If you are interested in learning about the British empire that ruled in way where the sun was always shining on at least one of its territories, than you might first take a look at world’s map over time. You will notice how the British Empire has changed over time. Consider the different counties, different communities that existed during the British era. It is important to understand how they did that,different tactics employed by the them.  What was their motivation? Think about what it would be like to rule so many counties at the same time. Other big ideas include Where does the British Empire fit into the global empires of that time. It is easier to understand how their tactics were developed by looking at where they came originally from and the challenges they faced.
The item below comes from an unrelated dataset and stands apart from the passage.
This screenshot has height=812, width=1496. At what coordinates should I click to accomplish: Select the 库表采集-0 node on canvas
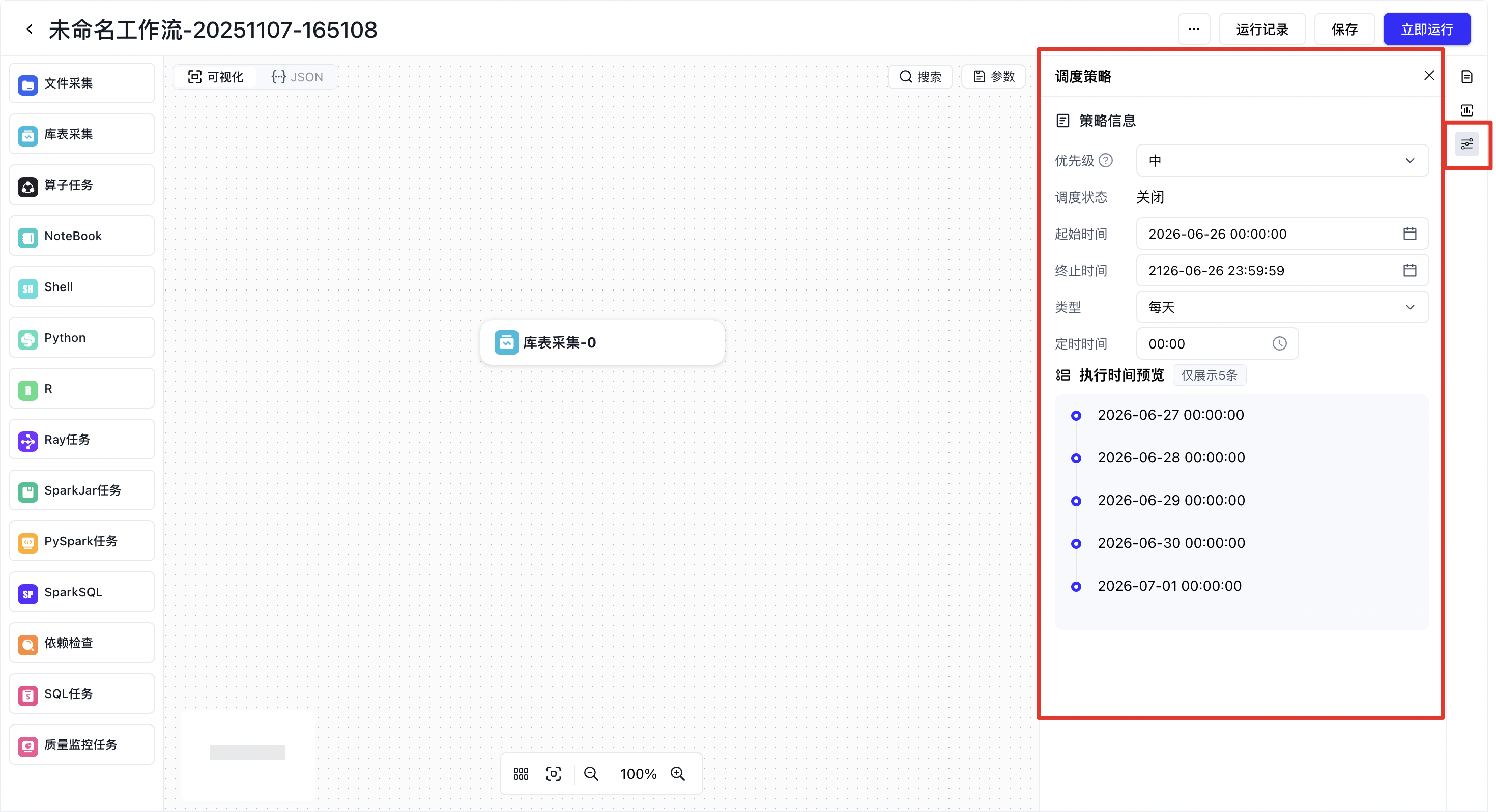click(602, 343)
7 scientific techniques to learn faster and retain more informationThe big picture will make it easy to see the details. One day, try reading your history book as a fairy tale. Keep the big picture in mind and the small details will fall into place. You will be able to learn for the rest of your life.

This Big Picture Technique can be used to learn everything from Biology to geography, Economics, Quantum Physics.

TECHNIQUE 2 – Visual Mnemonics

Research shows that pictures and images last longer in our minds than words and sounds. There are many memory-enhancing mnemonics. Many prefer drawing and sketching as it allows you to visualize information into images and pictures.

These are some points to keep in mind:
1. Make the image as vivid as possible.
2.  All you need to focus is to remember the information by looking at the image.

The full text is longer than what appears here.